Instruction
Write out the lines that follow word for word, leaving out the pictures.

━━━━━ Records for this task

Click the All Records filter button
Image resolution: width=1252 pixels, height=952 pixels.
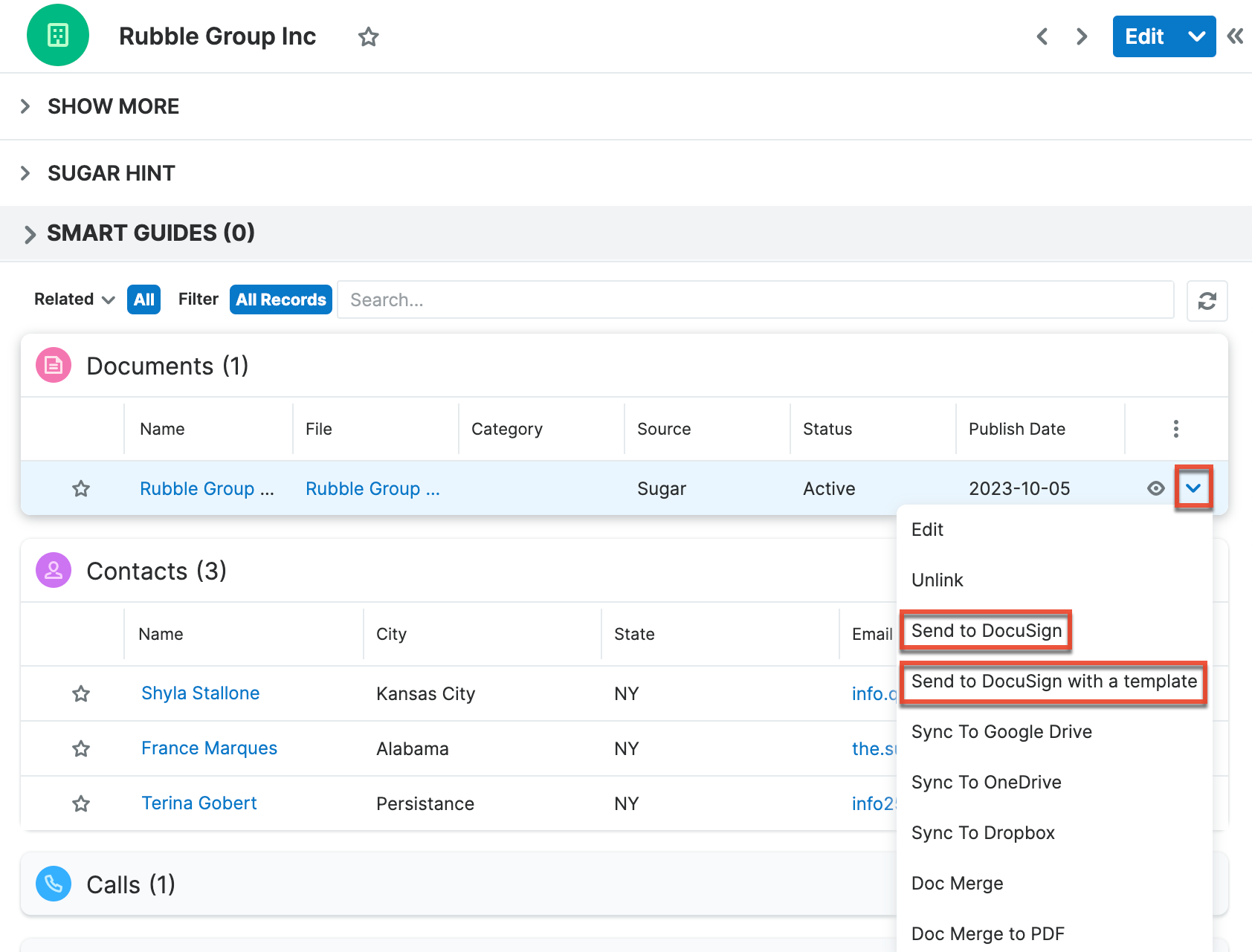[x=281, y=299]
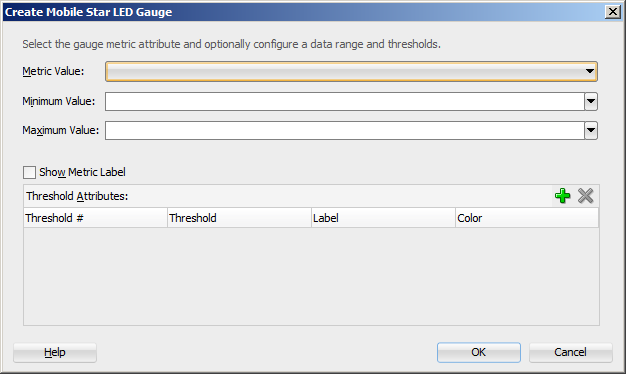Click the Metric Value label
The image size is (626, 374).
click(x=53, y=71)
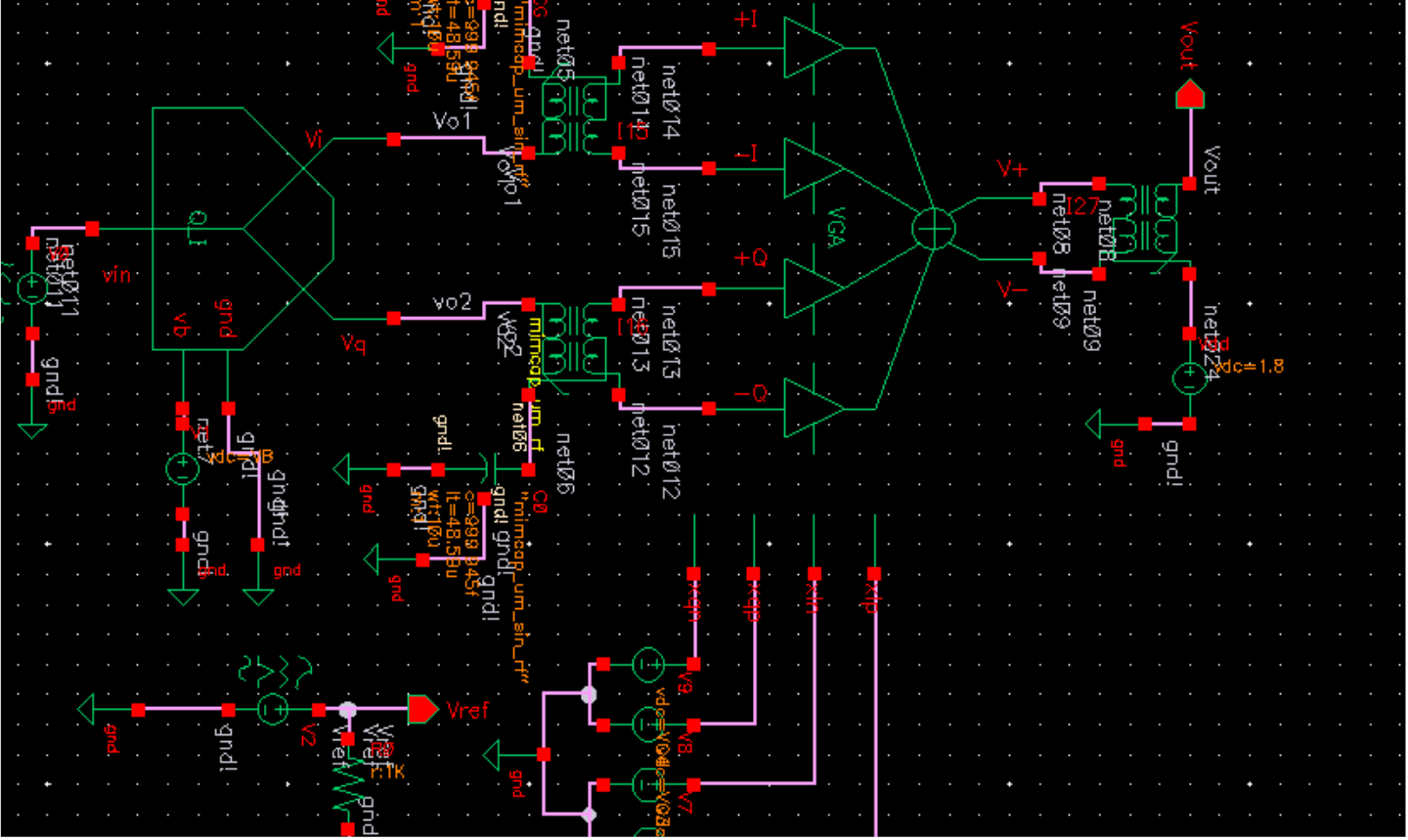This screenshot has height=840, width=1408.
Task: Click the I27 output transformer symbol
Action: pyautogui.click(x=1145, y=221)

━━━━━━━━━━

Response for this exercise
Click the All Records filter button
Image resolution: width=1252 pixels, height=952 pixels.
[x=281, y=299]
Click the Metric Value label
The image size is (626, 374).
click(x=53, y=71)
This screenshot has height=840, width=1408.
Task: Click the I27 output transformer symbol
Action: pyautogui.click(x=1145, y=221)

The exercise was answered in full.